Segment Open
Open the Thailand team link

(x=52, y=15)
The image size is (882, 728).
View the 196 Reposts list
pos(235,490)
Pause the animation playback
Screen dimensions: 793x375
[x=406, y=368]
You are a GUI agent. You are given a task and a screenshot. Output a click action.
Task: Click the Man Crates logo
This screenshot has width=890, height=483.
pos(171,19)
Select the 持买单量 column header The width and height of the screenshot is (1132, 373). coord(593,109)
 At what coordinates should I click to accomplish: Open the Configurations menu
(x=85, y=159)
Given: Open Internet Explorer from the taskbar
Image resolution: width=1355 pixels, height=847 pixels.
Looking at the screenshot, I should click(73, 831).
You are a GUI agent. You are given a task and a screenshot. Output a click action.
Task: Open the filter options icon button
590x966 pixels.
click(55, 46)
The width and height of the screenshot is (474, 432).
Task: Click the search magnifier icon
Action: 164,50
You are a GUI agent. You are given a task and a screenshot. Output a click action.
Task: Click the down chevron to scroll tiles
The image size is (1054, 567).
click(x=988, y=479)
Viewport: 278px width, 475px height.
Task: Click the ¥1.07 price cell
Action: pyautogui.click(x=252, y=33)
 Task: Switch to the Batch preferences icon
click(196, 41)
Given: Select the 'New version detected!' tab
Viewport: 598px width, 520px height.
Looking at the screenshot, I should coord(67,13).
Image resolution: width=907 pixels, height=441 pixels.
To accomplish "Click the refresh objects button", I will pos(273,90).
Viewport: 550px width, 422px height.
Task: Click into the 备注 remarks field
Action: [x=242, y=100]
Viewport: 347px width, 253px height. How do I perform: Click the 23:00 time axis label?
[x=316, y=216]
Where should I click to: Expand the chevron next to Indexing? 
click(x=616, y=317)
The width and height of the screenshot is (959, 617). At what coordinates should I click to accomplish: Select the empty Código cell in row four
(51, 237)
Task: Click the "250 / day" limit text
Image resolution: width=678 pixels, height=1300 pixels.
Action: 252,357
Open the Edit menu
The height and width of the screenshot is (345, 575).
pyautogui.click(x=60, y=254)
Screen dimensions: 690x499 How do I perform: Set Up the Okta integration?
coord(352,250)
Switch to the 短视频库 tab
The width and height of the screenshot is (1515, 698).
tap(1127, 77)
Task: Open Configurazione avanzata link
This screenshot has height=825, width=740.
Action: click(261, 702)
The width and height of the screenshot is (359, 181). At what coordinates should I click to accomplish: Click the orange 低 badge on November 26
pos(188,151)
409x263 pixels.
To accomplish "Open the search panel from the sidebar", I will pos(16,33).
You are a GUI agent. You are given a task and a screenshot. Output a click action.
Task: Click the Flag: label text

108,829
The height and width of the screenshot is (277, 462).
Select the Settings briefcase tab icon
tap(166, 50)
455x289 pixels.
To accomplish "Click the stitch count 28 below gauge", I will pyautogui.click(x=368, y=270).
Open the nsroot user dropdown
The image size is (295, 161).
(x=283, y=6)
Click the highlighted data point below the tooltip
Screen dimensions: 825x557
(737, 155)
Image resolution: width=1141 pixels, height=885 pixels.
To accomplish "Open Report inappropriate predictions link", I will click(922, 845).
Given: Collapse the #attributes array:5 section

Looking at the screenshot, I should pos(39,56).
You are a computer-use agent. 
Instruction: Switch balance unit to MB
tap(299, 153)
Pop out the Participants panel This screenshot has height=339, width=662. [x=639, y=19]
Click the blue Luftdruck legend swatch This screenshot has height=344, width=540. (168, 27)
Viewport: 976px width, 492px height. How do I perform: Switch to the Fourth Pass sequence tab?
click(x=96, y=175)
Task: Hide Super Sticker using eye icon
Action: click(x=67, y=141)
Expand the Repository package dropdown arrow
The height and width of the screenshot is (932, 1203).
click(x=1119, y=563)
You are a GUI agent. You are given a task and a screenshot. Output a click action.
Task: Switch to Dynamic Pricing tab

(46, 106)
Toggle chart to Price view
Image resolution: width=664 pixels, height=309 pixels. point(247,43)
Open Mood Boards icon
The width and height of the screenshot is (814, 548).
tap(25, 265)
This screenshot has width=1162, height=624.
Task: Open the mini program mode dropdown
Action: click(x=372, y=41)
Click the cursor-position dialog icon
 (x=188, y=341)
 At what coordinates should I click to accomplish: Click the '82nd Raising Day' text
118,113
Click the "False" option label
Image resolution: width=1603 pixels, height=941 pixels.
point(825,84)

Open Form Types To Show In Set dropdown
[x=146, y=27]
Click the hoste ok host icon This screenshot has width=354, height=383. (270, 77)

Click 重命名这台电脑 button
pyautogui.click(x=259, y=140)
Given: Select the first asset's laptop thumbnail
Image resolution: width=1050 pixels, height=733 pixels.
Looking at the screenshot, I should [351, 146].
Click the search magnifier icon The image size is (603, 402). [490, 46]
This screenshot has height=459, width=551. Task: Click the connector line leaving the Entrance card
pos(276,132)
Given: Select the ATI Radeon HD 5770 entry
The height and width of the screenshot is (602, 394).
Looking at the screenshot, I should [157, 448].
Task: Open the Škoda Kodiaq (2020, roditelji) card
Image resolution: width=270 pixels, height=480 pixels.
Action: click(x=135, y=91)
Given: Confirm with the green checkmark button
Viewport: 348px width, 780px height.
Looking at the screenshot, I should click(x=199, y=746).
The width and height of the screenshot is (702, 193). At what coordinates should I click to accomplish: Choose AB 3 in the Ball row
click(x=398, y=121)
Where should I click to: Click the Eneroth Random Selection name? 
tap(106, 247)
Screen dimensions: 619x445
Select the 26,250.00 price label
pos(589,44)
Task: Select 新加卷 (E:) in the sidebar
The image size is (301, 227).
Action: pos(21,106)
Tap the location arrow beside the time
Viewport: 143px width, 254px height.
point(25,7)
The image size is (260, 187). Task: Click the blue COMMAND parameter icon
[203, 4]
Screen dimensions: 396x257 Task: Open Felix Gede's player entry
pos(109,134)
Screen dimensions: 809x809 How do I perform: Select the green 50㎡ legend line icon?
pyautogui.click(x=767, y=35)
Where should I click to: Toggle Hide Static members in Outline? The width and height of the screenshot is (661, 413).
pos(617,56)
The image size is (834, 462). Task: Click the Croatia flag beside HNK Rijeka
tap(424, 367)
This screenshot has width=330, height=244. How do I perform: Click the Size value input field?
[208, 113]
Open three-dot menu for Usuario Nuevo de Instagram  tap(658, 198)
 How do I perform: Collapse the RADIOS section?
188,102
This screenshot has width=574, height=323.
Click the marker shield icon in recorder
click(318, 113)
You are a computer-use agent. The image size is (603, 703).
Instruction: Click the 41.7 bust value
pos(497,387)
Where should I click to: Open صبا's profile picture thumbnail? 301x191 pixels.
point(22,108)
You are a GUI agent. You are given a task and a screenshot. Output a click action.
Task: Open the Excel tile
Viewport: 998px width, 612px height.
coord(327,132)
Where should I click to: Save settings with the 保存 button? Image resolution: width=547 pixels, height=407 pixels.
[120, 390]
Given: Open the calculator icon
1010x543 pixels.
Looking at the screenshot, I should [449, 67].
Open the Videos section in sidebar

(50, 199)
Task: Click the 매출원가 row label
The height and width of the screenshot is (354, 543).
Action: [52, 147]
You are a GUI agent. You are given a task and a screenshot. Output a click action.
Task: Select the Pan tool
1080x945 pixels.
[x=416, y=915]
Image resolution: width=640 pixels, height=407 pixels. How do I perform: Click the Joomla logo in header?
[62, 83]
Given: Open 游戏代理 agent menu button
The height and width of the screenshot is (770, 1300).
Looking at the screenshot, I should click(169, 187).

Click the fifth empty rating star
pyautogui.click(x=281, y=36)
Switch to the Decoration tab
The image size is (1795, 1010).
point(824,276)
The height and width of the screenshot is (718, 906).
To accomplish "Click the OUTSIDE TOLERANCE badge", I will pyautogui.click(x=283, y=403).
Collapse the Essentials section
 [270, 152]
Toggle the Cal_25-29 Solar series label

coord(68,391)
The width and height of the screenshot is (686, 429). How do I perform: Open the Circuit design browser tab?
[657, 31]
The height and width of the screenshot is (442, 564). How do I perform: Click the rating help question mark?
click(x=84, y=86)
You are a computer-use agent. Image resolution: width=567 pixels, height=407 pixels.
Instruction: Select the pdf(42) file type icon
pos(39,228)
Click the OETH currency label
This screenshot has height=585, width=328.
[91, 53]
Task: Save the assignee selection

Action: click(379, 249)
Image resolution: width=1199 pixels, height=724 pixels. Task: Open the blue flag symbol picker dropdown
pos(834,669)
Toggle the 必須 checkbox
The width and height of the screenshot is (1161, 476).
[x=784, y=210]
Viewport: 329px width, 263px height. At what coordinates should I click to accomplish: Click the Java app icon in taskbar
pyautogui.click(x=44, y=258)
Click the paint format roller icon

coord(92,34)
Segment Closed
All lines in the data above from the one with "Image resolution: width=1141" through the one with "Given: Confirm with" must be repeated exactly, and no others.

● **OUTPUT FOR THIS EXERCISE**
Image resolution: width=1141 pixels, height=885 pixels.
To accomplish "Open Report inappropriate predictions link", I will click(922, 845).
Given: Collapse the #attributes array:5 section

Looking at the screenshot, I should pos(39,56).
You are a computer-use agent. 
Instruction: Switch balance unit to MB
tap(299, 153)
Pop out the Participants panel This screenshot has height=339, width=662. [x=639, y=19]
Click the blue Luftdruck legend swatch This screenshot has height=344, width=540. (168, 27)
Viewport: 976px width, 492px height. How do I perform: Switch to the Fourth Pass sequence tab?
click(x=96, y=175)
Task: Hide Super Sticker using eye icon
Action: click(x=67, y=141)
Expand the Repository package dropdown arrow
The height and width of the screenshot is (932, 1203).
click(x=1119, y=563)
You are a GUI agent. You are given a task and a screenshot. Output a click action.
Task: Switch to Dynamic Pricing tab

(46, 106)
Toggle chart to Price view
Image resolution: width=664 pixels, height=309 pixels. point(247,43)
Open Mood Boards icon
The width and height of the screenshot is (814, 548).
tap(25, 265)
This screenshot has width=1162, height=624.
Task: Open the mini program mode dropdown
Action: click(x=372, y=41)
Click the cursor-position dialog icon
 (x=188, y=341)
 At what coordinates should I click to accomplish: Click the '82nd Raising Day' text
118,113
Click the "False" option label
Image resolution: width=1603 pixels, height=941 pixels.
point(825,84)

Open Form Types To Show In Set dropdown
[x=146, y=27]
Click the hoste ok host icon This screenshot has width=354, height=383. (270, 77)

Click 重命名这台电脑 button
pyautogui.click(x=259, y=140)
Given: Select the first asset's laptop thumbnail
Image resolution: width=1050 pixels, height=733 pixels.
Looking at the screenshot, I should [351, 146].
Click the search magnifier icon The image size is (603, 402). [490, 46]
This screenshot has height=459, width=551. Task: Click the connector line leaving the Entrance card
pos(276,132)
Given: Select the ATI Radeon HD 5770 entry
The height and width of the screenshot is (602, 394).
Looking at the screenshot, I should [157, 448].
Task: Open the Škoda Kodiaq (2020, roditelji) card
Image resolution: width=270 pixels, height=480 pixels.
Action: click(x=135, y=91)
Given: Confirm with the green checkmark button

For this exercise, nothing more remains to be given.